If you know me, you know that once you cross me, there is no going back. Forgiveness happens to other people. That's my motto. As a result, I am short and have wrinkles I'd rather not have. I don't sleep well at night. I'm known for being dramatic.
Recently, a co-worker I don't like died. I didn't like him for a simple reason: he was mean. He was mean to me and others. Mainly, I didn't like him because he was mean to me. I ask you, how could you be mean to me? I'm a pup, a cotton ball, a sack of . . . sugar.
But, he died. Evidently, he was mean to a bunch of us at work, including some clients, because we've joked (yes, I said joked, and the man is dead) that we should form a support group because we feel guilty that he died and we don't mourn him. Oh. We are awful. We know it. But he could be really, really mean. Then there are those others who somehow liked him. To each his own, evidently. One client from India wrote in after hearing about this former co-worker's passing and said, "We are heartbroken by his sudden demise. . . it is a great loss . . . he was a noble man."
I asked Bernice in HR, "are we talking about the same man?" It pains her to talk to me these days, because she feels the need to write me up every time I so much as look in her direction. I am a walking HR violation.
Bernice is troubled lately, not only by this person's death, but how she can classify me in terms of HR violations. Am I insubordinate? Unprofessional? Harassing people? Of course, yes to all three. I'm the kind of gal who likes to go down in flames, my motto, to paraphrase Faulkner, is if you are going to screw up, do it magnificently.

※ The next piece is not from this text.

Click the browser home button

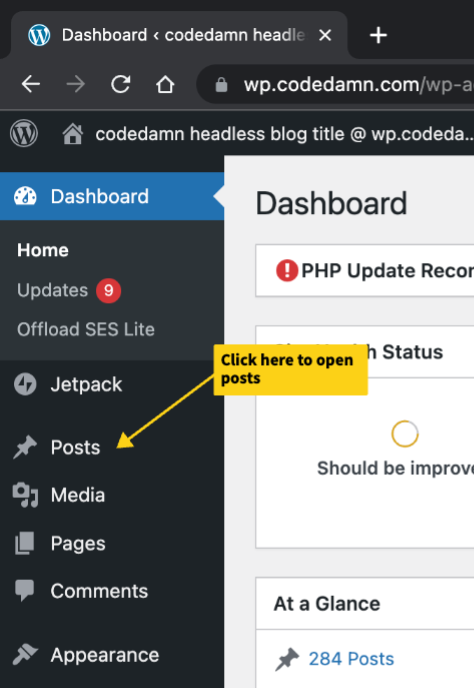pos(165,84)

I have been following Bernice around, taking notes of all the odd stories that have come out of this man's death. His daughter is a bartender at a 24/7 gambling lounge in Vegas. It's a smoky joint where balding men who think W and Cheney blew up the World Trade Center towers drink Smirnoff and talk about how cute Paris Hilton is. This man's memorial will be held there. The family is having a private service in a back room, where they will toast him with a Schlitz beer, his favorite. They will then pass around bits of his cremains so people can wear them in lockets around their neck.

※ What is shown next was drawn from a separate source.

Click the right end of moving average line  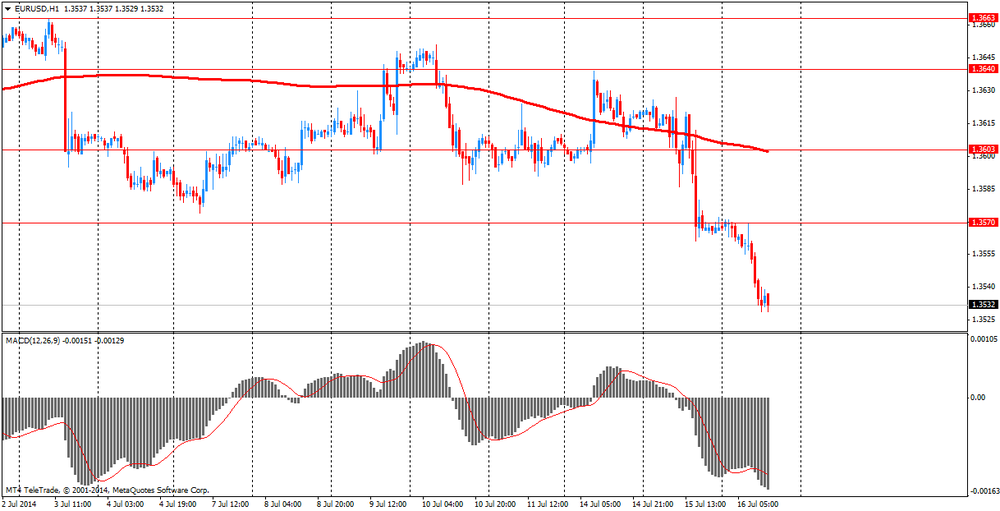(x=766, y=151)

No doubt, there are those who loved this man. His family is devastated, as are those few co-workers who knew him differently than I did. They did not see the man who tried to make me feel bad about the job I did, or the man who tried to pawn off on me the work he didn't want to do, or the man who was rude to clients, saying things like, "I'm busy now, what do you need?" or the man who liked to greet people with, "hey, so nice of you to show up today." Or, "Binx, working hard or hardly working?" He reeked of cigarette smoke. He had a TB laugh. He detested gays and blacks. This is my memorial to him, and yes, I am a bad person, maybe bordering on sociopathic. It is people like him that helped me be the bad person I am today. I feel sad for his family. They lost a father, his wife lost a husband. I'm trying to feel something, but, I have to admit, part of me feels relief. There is one less person in the world that will go out of there way to make me feel bad, who will play mind games with me.
It's not right, these things I'm saying. It's not right that his family lost him. And I'm sorry, but the way he treated people, that wasn't right either. I hope that when I go, there is not someone in cyberspace writing about me this way. I hope I never make anyone feel as worthless as he made some of us feel. Mainly, I hope my service is not held in a dive bar, where people toast me with beer.